Each record is to be repeated exactly as it stands below.

[Collected data entries]

++++++

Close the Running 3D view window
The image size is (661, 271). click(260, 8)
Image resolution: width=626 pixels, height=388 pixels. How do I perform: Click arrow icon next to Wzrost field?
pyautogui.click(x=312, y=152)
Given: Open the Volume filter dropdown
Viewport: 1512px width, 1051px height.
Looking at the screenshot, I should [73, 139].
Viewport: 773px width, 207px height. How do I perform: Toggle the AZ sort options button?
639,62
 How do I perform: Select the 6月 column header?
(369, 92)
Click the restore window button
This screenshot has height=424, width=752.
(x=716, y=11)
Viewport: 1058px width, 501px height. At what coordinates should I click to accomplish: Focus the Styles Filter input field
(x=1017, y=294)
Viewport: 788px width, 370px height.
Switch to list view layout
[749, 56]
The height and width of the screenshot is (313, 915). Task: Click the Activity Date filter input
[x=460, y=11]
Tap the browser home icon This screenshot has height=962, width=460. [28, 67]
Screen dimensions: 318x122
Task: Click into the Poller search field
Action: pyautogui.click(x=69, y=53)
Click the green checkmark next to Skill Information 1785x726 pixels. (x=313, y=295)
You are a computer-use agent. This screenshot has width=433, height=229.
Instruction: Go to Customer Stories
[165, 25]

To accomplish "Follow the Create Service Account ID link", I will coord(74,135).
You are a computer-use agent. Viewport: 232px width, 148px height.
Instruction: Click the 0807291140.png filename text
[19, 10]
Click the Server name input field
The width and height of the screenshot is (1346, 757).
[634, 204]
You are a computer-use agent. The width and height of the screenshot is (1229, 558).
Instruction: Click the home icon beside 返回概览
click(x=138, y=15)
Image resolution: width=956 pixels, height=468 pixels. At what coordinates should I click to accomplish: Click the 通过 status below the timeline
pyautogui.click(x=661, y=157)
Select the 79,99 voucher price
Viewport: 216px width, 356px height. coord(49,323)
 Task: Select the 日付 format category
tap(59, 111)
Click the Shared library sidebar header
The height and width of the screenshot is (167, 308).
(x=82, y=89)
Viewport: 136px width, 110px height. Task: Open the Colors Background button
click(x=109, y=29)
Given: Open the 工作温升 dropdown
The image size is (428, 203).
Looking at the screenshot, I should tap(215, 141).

++++++

§ **Result**:
Close the Running 3D view window
The image size is (661, 271). click(260, 8)
Image resolution: width=626 pixels, height=388 pixels. How do I perform: Click arrow icon next to Wzrost field?
pyautogui.click(x=312, y=152)
Given: Open the Volume filter dropdown
Viewport: 1512px width, 1051px height.
Looking at the screenshot, I should [73, 139].
Viewport: 773px width, 207px height. How do I perform: Toggle the AZ sort options button?
639,62
 How do I perform: Select the 6月 column header?
(369, 92)
Click the restore window button
This screenshot has height=424, width=752.
(x=716, y=11)
Viewport: 1058px width, 501px height. At what coordinates should I click to accomplish: Focus the Styles Filter input field
(x=1017, y=294)
Viewport: 788px width, 370px height.
Switch to list view layout
[749, 56]
The height and width of the screenshot is (313, 915). Task: Click the Activity Date filter input
[x=460, y=11]
Tap the browser home icon This screenshot has height=962, width=460. [28, 67]
Screen dimensions: 318x122
Task: Click into the Poller search field
Action: pyautogui.click(x=69, y=53)
Click the green checkmark next to Skill Information 1785x726 pixels. (x=313, y=295)
You are a computer-use agent. This screenshot has width=433, height=229.
Instruction: Go to Customer Stories
[165, 25]

To accomplish "Follow the Create Service Account ID link", I will coord(74,135).
You are a computer-use agent. Viewport: 232px width, 148px height.
Instruction: Click the 0807291140.png filename text
[19, 10]
Click the Server name input field
The width and height of the screenshot is (1346, 757).
[634, 204]
You are a computer-use agent. The width and height of the screenshot is (1229, 558).
Instruction: Click the home icon beside 返回概览
click(x=138, y=15)
Image resolution: width=956 pixels, height=468 pixels. At what coordinates should I click to accomplish: Click the 通过 status below the timeline
pyautogui.click(x=661, y=157)
Select the 79,99 voucher price
Viewport: 216px width, 356px height. coord(49,323)
 Task: Select the 日付 format category
tap(59, 111)
Click the Shared library sidebar header
The height and width of the screenshot is (167, 308).
(x=82, y=89)
Viewport: 136px width, 110px height. Task: Open the Colors Background button
click(x=109, y=29)
Given: Open the 工作温升 dropdown
The image size is (428, 203).
Looking at the screenshot, I should tap(215, 141).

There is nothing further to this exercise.